● Task to carry out
Recast the part of the material that opens with the line containing "Select the Vardagsrum label" and closes with the line containing "point(89,215)" as a Markdown table with the columns Row and Line, skipping blank lines.

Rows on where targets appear
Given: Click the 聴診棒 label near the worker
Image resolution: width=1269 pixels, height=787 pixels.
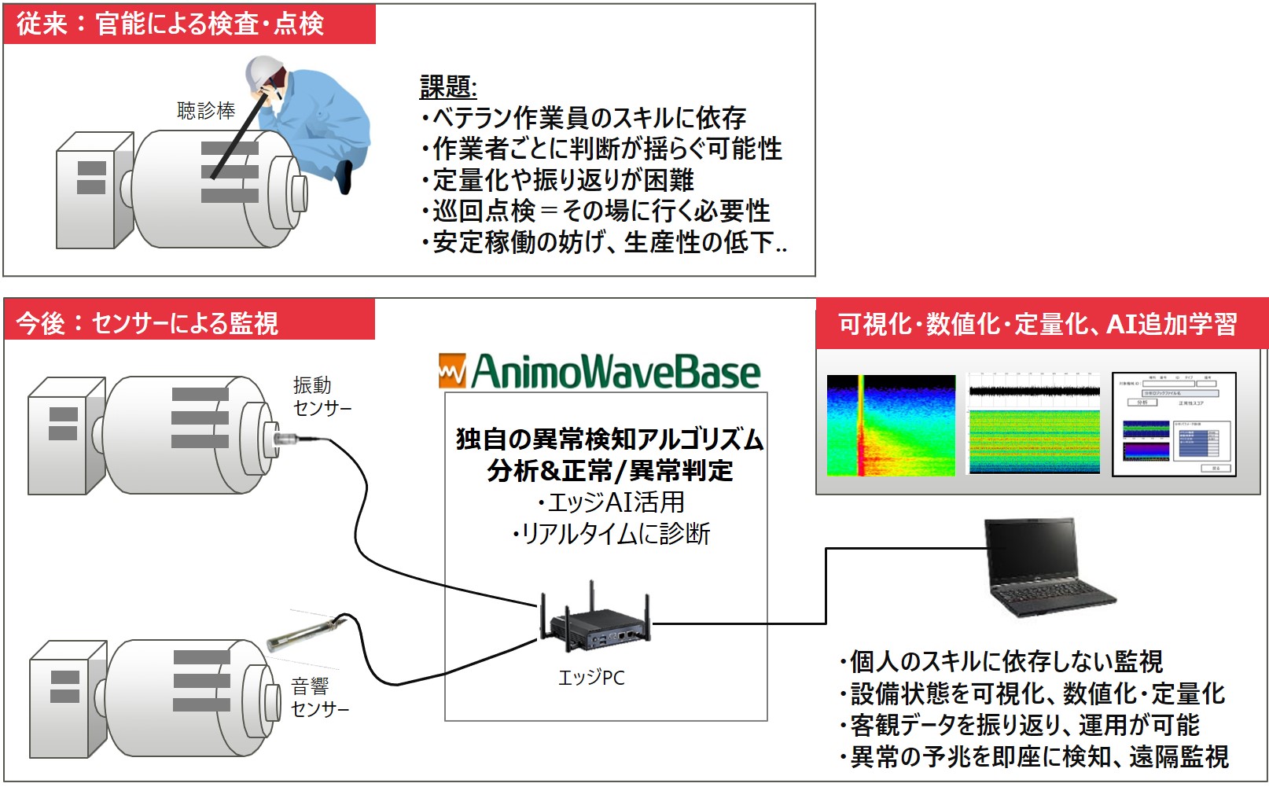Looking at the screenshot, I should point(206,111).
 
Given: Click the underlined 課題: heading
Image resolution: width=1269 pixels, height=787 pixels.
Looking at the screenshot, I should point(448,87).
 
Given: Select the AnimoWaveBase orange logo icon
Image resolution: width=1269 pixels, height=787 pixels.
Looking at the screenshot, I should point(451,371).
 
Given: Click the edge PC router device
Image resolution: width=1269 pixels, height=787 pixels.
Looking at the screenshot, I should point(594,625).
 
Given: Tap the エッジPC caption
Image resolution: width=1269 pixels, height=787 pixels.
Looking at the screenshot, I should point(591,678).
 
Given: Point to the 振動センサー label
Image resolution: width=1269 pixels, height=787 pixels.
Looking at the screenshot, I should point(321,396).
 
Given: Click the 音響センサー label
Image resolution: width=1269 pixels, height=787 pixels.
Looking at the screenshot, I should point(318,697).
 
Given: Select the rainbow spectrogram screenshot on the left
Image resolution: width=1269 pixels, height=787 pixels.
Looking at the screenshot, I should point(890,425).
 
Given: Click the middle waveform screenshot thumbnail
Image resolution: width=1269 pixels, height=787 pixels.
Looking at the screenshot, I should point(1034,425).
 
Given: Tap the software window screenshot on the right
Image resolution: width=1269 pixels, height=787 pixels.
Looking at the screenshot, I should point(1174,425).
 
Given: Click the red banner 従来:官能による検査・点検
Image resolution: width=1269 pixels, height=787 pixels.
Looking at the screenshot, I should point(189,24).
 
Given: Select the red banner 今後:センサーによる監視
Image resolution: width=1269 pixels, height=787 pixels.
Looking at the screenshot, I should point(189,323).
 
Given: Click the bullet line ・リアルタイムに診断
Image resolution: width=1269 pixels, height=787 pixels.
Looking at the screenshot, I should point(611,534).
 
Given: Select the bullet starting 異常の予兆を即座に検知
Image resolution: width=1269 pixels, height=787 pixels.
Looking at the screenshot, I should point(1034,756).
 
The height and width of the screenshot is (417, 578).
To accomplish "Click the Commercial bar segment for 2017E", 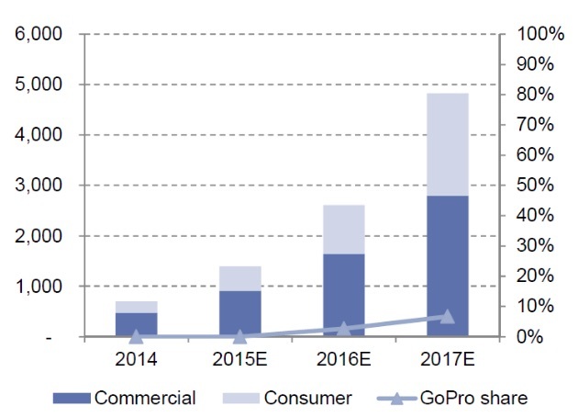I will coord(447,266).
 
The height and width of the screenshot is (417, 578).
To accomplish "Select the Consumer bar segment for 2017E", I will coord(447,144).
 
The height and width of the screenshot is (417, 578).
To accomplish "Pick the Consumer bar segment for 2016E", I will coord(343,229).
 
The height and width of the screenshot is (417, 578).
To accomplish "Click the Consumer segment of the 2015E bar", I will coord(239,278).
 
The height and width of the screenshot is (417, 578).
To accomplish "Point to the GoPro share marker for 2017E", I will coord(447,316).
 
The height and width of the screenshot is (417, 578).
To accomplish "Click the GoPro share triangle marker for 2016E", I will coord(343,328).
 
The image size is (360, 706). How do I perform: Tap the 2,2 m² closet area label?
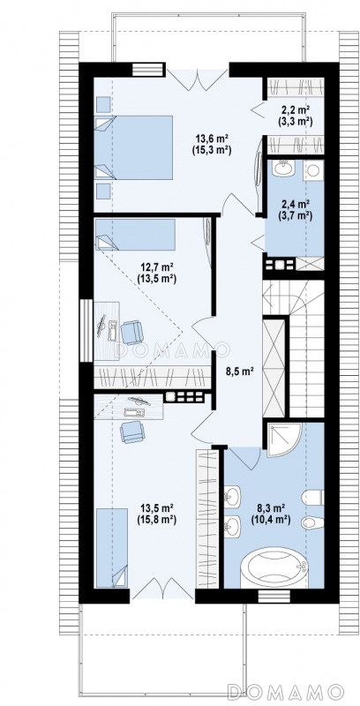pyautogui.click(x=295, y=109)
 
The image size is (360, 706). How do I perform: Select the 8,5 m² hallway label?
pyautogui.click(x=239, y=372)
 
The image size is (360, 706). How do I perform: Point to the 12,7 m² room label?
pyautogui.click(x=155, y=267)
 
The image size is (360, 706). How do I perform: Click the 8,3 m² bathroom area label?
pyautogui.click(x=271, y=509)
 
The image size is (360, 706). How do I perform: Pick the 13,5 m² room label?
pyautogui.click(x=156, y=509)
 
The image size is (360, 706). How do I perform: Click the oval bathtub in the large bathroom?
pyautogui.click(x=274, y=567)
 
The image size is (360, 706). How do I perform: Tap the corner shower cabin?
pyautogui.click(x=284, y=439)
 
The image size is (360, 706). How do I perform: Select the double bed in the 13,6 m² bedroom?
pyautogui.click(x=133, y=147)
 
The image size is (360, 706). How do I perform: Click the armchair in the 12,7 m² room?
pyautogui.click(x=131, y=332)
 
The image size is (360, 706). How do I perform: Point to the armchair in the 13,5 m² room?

* * *

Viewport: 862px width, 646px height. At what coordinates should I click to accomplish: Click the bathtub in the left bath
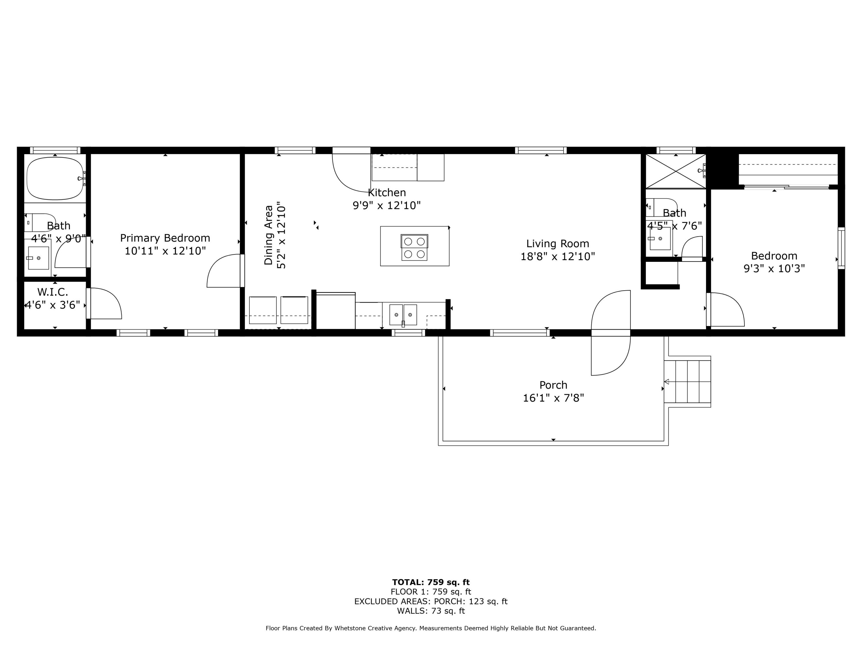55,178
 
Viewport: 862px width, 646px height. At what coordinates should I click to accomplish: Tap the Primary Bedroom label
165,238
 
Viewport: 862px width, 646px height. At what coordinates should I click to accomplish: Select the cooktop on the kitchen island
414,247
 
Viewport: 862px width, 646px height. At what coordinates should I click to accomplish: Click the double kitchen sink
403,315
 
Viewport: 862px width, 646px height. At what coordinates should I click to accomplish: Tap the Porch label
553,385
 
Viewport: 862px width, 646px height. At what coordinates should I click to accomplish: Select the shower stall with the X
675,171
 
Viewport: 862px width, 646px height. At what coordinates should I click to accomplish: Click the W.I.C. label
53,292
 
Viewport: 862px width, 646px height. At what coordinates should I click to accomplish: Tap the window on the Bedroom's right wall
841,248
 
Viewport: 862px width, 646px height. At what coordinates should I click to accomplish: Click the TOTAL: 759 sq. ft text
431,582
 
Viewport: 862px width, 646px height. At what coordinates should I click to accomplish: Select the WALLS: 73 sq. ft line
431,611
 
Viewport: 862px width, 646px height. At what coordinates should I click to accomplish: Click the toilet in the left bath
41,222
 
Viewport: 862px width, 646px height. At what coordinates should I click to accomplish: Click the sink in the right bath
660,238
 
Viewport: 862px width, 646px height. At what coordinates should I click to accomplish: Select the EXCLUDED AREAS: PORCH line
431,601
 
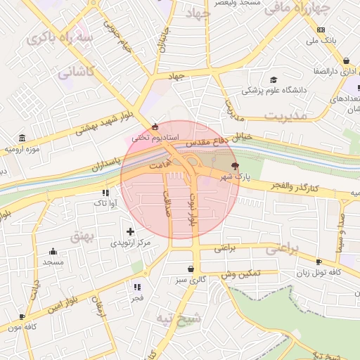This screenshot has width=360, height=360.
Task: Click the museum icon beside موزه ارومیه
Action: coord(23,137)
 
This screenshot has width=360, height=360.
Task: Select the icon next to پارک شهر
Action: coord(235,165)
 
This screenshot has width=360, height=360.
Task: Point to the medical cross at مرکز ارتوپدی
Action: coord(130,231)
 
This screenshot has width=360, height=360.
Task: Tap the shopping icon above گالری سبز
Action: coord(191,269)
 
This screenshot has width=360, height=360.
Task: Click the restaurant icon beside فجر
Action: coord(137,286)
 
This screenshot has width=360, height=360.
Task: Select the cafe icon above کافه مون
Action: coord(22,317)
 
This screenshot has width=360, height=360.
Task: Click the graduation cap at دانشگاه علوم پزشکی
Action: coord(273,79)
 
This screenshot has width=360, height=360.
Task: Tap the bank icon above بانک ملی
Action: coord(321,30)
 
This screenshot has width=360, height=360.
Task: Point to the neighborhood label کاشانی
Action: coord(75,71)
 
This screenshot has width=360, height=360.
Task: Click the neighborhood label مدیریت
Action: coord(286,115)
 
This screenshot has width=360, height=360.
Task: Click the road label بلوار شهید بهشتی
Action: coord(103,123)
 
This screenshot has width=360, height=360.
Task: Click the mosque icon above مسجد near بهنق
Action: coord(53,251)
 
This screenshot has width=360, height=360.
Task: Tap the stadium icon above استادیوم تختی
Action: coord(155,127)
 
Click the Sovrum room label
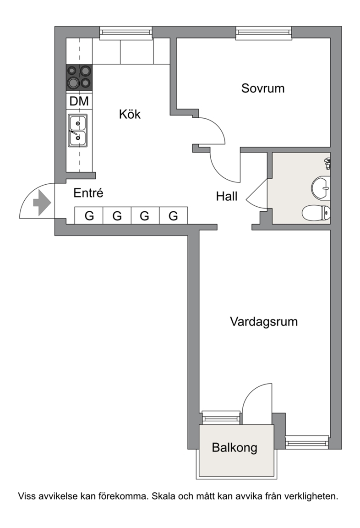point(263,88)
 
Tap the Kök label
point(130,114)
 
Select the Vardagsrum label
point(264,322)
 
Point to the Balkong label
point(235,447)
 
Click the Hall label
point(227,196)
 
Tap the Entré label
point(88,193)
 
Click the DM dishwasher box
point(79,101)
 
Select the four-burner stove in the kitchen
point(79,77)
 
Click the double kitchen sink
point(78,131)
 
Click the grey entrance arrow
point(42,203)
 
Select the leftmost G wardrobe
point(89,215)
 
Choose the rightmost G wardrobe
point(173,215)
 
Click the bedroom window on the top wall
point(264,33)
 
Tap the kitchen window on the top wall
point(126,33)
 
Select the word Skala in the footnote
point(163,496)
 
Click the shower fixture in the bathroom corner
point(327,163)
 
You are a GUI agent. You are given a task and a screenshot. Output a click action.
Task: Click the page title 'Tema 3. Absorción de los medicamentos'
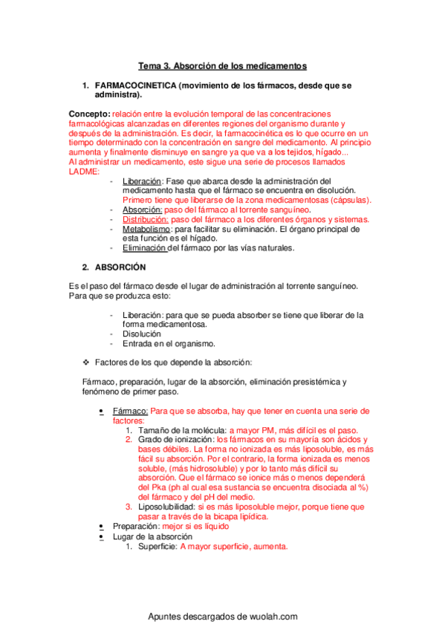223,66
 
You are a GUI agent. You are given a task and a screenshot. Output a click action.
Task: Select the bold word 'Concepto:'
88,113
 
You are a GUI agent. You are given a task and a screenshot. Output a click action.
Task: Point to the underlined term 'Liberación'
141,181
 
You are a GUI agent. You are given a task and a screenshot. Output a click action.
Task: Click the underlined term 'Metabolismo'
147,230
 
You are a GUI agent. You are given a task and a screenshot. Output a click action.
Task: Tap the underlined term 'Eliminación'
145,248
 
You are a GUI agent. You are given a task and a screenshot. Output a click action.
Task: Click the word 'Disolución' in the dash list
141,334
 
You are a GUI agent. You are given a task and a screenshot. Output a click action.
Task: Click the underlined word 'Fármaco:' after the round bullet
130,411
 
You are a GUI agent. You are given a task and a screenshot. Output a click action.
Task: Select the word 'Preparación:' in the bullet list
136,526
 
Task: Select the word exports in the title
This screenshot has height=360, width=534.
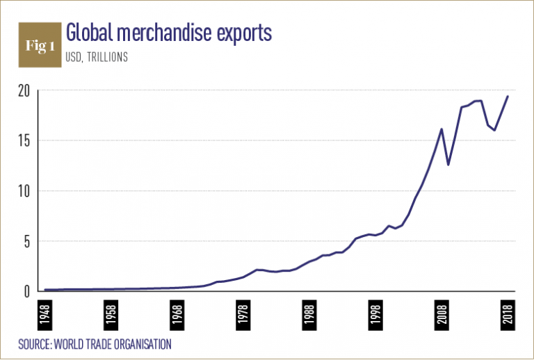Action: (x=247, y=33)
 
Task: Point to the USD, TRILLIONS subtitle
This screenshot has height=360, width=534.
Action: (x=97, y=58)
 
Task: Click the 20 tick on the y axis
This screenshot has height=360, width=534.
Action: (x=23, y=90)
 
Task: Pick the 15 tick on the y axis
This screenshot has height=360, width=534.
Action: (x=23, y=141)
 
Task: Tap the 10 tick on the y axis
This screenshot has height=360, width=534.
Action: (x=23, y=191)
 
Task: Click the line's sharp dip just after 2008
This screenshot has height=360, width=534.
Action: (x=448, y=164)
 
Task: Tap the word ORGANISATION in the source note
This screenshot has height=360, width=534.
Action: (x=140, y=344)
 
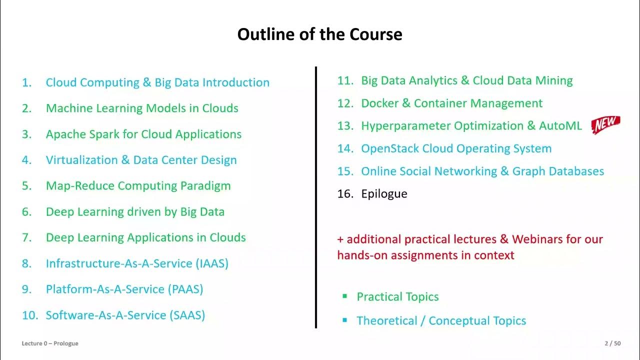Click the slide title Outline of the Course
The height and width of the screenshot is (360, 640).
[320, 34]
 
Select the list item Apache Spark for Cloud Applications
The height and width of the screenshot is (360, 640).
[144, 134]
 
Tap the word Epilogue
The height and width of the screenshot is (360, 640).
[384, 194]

● Reply to the task
| Row | Line |
|---|---|
| 1 | Select the Vardagsrum label |
| 2 | point(264,322) |
| 3 | Point to the Balkong label |
| 4 | point(235,447) |
| 5 | Click the Hall label |
| 6 | point(227,196) |
| 7 | Tap the Entré label |
| 8 | point(88,193) |
| 9 | Click the DM dishwasher box |
| 10 | point(79,101) |
| 11 | Select the four-burner stove in the kitchen |
| 12 | point(79,77) |
| 13 | Click the double kitchen sink |
| 14 | point(78,131) |
| 15 | Click the grey entrance arrow |
| 16 | point(42,203) |
| 17 | Select the leftmost G wardrobe |
| 18 | point(89,215) |